Robert Klatt
In Deutschland leiden vielen Menschen unter Arbeitssucht. Betroffen sind vor allem Führungskräfte, Selbstständige und Berufseinsteiger.
Braunschweig (Deutschland). Laut einer Studie der Technischen Universität Braunschweig und des Bundesinstituts für Berufsbildung (BIBB), die von der gewerkschaftsnahen Hans-Böckler-Stiftung (HBS) gefördert wurde, sind in Deutschland etwa zehn Prozent der Berufstätigen arbeitssüchtig. Die im Fachmagazin Arbeit publizierte Studie basiert auf repräsentative Daten von 8.010 Menschen aus den Jahren 2017 und 2018.
Am größten ist der Anteil der exzessiv und zwanghaft arbeitenden Menschen unter Führungskräften (12,4 %). Bei Erwerbstätigen in niedrigeren Positionen leiden deutlich weniger Menschen unter der Sucht (8,7 %). „Unter den Führungskräften ist zwanghaftes Arbeiten zudem umso stärker ausgeprägt, je höher die Führungsebene“, so die Autoren.

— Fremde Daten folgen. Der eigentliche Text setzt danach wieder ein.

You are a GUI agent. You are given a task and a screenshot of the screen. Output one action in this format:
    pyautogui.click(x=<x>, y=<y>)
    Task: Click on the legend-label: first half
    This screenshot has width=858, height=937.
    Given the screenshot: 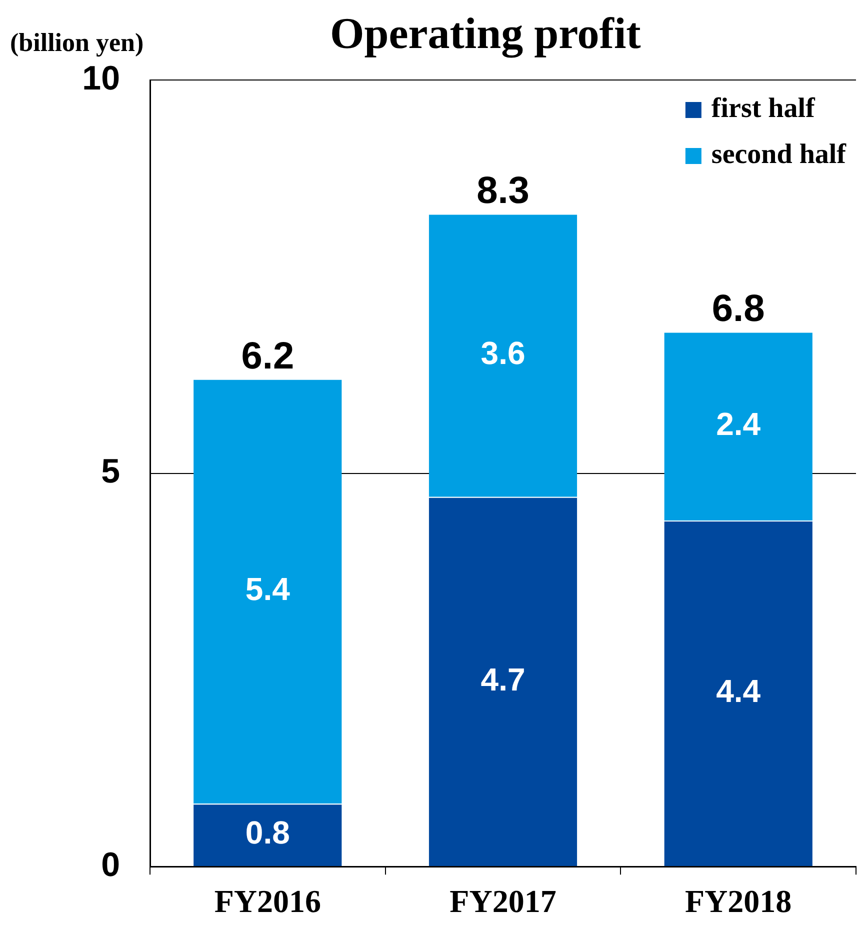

Wie die Wissenschaftler erklären, können Erwartungen der Unternehmen „Anreize für arbeitssüchtiges Verhalten“ setzen, etwa dann, wenn von einer Führungskraft erwartet wird, als Erstes zu kommen und als Letztes zu gehen.
Eine Arbeitssucht liegt vor, wenn zwei Voraussetzungen erfüllt werden:
Wenn Arbeitssüchtige nicht mit ihrer Arbeit beschäftigt sind, können wie bei anderen Süchten Entzugserscheinungen auftreten. Unter den Umfrageteilnehmer arbeitet ein Drittel (33 %) laut eigenen Angaben exzessiv, aber nicht zwanghaft. Mehr als die Hälfte (54,9 %) ist auf der Arbeit meist gelassen. Menschen, die zwar zwanghaft aber nicht viel arbeiten, sind eine Minderheit.
Die Studiendaten offenbaren zudem, dass Arbeitssucht in den verschiedenen Branchen unterschiedlich stark verteilt ist. Am häufigsten betroffenen sind Personen, die in der Land-, Forst-, Tierwirtschaft sowie Gartenbau arbeiten (19 %). Am seltensten tritt Arbeitssucht bei Erwerbstätige in den Bereichen Informatik, Naturwissenschaft und Geografie auf (6 %). Am höchsten ist die Workaholic-Quote bei Selbstständigen (13,9 %). Zudem gibt es deutliche unterschiede zwischen den Altersgruppen. Unter den 15- bis 24-Jährigen ist der Anteil der Arbeitssüchtigen (12,6 %) deutlich höher als bei den 55- bis 64-Jährigen (7,9 %).
Außerdem ist Arbeitssucht in Großbetrieben seltener als in kleinen Unternehmen. Laut den Autoren ist dafür die stärkere Regulierung verantwortlich. In Unternehmen ohne Mitbestimmung ist Arbeitssucht häufiger als in Unternehmen ohne Mitbestimmung. Ein Betriebsrat kann demnach dabei helfen, eine Arbeitssucht zu verhindern.